Por ser un lugar protegido, a la Deep Web no se puede acceder de maneras convencionales; para esto se debe obtener primero un servidor intermediario (proxy) o una red anónima, la más conocida se llama TOR. Este software libre viene preconfigurado para resguardar la privacidad y advierte cuándo alguna acción es insegura, además, permite ocultar las huellas del visitante, las direcciones IP y los datos del usuario o de quienes utilizan la información, pero no garantiza 100% el anonimato.

En algunos de los enlaces es necesario utilizar códigos complejos de cifrado, necesarios para proteger las transacciones y bloqueos, tanto del oferente como del demandante, y navegar con “seguridad”, ya que los diferentes organismos de justicia de varios países se mantienen alerta de la Deep Web. Las páginas que son descubiertas traspasan o venden sus contenidos a otras que permanecen ocultas, por lo cual las direcciones son cambiadas con regularidad, lo que torna la búsqueda más compleja y secreta.

David Sancho, uno de los investigadores de amenazas de Trend Micro, afirma que una vez realizada la conexión es imposible interceptarla. En caso de que los buscadores lograran hacerlo, la Deep Web no existiría, pero siempre van a existir páginas secretas.
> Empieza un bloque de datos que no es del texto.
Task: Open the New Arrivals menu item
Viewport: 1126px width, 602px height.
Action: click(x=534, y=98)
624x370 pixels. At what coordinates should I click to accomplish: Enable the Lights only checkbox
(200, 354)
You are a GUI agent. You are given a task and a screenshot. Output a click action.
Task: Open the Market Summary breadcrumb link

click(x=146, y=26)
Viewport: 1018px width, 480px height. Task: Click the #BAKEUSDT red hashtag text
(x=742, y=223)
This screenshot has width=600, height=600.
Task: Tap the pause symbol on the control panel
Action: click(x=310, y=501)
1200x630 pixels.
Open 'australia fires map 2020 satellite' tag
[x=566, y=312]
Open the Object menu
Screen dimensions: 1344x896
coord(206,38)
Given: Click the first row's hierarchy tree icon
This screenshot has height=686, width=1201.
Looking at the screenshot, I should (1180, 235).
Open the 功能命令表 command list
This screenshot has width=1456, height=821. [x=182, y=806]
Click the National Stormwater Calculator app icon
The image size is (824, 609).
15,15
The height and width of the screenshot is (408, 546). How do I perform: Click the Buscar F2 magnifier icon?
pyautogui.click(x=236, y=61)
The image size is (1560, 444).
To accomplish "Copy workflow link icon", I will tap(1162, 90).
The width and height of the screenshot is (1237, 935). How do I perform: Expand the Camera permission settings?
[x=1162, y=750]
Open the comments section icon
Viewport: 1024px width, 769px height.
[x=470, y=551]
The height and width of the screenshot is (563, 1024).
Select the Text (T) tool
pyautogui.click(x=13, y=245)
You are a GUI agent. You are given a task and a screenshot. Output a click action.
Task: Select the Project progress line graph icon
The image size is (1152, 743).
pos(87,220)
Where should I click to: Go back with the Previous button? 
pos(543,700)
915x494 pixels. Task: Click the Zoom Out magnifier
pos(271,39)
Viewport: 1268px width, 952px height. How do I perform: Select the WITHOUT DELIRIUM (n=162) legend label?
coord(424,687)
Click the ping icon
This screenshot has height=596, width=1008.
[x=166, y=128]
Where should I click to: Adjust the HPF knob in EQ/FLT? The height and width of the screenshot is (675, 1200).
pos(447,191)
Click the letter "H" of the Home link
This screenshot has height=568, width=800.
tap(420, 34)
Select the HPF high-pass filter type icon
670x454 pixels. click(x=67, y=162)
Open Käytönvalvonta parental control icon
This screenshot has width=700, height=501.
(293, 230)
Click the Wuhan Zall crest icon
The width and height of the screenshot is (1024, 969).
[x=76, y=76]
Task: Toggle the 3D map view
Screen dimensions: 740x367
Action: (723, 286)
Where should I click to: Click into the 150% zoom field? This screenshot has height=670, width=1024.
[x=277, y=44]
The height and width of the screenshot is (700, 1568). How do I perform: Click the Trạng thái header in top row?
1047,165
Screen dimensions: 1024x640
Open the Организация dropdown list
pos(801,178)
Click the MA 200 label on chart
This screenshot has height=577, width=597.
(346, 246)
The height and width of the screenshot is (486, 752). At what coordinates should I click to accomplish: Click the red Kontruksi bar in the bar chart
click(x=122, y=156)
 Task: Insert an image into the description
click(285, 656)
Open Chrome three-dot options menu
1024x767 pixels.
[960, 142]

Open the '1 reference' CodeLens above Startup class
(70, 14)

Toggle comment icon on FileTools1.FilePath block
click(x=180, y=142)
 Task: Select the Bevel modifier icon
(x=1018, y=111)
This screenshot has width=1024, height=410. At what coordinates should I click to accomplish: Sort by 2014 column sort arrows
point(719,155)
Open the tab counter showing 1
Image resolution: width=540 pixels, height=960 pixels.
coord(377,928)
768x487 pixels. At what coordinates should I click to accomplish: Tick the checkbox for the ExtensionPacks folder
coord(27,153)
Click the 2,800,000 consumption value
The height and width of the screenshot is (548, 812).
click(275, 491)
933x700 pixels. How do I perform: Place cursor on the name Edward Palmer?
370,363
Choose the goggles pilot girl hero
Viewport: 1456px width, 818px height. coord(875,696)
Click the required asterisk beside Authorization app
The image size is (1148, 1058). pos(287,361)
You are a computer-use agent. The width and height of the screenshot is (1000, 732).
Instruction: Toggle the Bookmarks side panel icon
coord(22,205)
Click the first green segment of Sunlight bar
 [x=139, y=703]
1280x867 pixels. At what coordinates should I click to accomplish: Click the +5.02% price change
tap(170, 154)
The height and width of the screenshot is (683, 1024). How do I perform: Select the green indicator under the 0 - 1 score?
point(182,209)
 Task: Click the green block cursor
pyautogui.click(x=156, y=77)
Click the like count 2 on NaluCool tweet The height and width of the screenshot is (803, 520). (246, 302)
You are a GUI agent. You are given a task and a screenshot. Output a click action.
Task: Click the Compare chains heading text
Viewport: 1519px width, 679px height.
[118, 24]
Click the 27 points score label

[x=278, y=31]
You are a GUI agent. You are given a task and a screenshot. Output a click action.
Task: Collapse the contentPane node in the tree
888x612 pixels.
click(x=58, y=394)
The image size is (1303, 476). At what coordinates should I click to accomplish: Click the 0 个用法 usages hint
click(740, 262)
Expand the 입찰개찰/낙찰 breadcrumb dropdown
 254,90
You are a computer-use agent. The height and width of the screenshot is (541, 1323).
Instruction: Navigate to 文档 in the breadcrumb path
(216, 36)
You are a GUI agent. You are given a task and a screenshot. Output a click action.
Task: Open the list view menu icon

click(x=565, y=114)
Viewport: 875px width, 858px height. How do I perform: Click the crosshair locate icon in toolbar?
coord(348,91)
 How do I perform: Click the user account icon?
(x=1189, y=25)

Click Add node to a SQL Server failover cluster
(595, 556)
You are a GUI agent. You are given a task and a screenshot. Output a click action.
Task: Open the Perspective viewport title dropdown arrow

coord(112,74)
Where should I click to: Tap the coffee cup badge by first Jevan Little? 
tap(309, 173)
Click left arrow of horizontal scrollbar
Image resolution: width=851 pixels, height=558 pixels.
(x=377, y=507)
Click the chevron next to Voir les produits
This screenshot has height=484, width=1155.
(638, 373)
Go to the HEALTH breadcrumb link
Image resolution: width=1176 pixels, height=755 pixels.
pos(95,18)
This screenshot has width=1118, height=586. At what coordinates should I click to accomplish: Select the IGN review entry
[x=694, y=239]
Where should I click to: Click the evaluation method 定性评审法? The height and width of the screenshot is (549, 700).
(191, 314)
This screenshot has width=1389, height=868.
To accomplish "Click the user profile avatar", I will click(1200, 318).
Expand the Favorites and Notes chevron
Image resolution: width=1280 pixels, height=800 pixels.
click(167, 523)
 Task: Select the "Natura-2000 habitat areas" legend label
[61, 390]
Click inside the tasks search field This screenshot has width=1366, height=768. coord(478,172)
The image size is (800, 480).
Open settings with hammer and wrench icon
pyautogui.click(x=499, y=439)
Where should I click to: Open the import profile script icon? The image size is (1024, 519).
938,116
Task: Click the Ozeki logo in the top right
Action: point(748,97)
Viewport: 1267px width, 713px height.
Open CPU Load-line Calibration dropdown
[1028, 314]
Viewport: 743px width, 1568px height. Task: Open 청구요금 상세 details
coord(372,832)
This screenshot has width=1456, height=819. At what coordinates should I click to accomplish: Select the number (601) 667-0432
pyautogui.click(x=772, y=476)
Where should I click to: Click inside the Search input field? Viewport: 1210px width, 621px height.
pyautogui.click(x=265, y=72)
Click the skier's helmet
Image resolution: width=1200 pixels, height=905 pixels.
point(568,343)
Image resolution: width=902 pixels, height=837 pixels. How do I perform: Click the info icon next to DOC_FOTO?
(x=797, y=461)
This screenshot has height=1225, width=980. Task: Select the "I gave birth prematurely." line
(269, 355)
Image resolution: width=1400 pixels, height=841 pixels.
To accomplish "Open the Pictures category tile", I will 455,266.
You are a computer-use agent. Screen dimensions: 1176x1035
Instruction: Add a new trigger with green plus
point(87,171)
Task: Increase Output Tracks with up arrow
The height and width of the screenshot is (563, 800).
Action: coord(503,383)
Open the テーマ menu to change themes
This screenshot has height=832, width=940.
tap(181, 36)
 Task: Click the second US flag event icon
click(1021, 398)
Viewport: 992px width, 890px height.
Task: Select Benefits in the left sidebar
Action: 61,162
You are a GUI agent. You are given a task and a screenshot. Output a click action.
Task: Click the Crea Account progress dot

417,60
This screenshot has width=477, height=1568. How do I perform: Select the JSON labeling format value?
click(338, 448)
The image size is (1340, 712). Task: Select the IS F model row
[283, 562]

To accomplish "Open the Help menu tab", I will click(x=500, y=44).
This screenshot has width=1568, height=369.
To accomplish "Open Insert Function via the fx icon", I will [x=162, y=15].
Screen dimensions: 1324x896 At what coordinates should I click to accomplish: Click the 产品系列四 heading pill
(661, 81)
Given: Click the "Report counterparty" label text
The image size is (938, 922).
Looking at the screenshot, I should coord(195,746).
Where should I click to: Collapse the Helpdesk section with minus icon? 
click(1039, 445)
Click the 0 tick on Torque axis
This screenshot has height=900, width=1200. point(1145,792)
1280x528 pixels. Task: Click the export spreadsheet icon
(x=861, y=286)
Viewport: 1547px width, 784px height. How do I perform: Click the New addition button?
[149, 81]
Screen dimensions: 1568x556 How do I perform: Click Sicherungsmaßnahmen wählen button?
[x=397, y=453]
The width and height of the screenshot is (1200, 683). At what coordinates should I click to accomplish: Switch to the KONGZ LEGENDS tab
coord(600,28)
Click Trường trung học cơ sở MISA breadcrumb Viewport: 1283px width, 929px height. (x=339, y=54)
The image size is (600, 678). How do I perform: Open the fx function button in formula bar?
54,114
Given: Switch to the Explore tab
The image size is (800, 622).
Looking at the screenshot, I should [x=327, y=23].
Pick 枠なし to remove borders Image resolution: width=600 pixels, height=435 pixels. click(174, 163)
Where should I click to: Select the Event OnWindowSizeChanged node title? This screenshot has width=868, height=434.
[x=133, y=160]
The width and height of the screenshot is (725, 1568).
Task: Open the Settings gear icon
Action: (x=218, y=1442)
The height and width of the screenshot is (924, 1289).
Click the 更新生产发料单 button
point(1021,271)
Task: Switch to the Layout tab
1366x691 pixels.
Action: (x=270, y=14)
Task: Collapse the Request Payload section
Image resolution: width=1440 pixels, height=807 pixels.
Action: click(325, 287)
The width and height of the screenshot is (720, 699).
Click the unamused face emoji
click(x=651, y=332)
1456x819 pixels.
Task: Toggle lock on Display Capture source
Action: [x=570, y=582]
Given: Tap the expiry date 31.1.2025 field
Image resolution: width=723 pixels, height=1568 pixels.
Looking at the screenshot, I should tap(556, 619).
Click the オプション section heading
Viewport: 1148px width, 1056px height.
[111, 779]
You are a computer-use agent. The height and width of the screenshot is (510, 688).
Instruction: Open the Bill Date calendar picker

Esta red profunda es catalogada en varios niveles según su dificultad de acceso: Nivel 1: Inocente, Nivel 2: Atrevido, Nivel 3: Arriesgado, Nivel 4: Peligroso, Nivel 5: Maldad. Entre más alto es el nivel, más probabilidades tiene el usuario de recibir años de cárcel en caso de ser detectado, por el simple hecho de navegar en este mundo. Se puede entender con mayor facilidad si se visualiza como un iceberg, donde la superficie representa la información al alcance de cualquier usuario y la parte sumergida, y la más significativa, representa la red oculta; a medida que se encuentra más profundo, el acceso es más complicado y el contenido más oscuro.

La Deep web está plagada de hackers profesionales, que utilizan fachadas en sus páginas. Por ello, las personas que acceden a este tipo de contenido deben tener muchas precauciones: no descargar correos ni contenidos, no registrarse en ningún sitio, apagar la webcam, tener un antivirus reforzado. El acceso a cualquiera de estos sitios es considerado ilegal.

Hace 20 años, la Deep Web tenía un tamaño de 7.500 Terabytes, lo que era 50 veces más grande a la web superficial de aquel momento. Actualmente no se conoce con exactitud el volumen, pero si se sabe que está en constante crecimiento, con un contenido aproximado de más de 600.000 páginas (91.000 Terabytes).

La Deep Web es un lugar ideal para la actividad criminal y es allí donde habita el cerebro del internet, donde tienen acceso los mejores hackers y programadores del mundo. La red profunda es mundo sin restricciones ni reglas.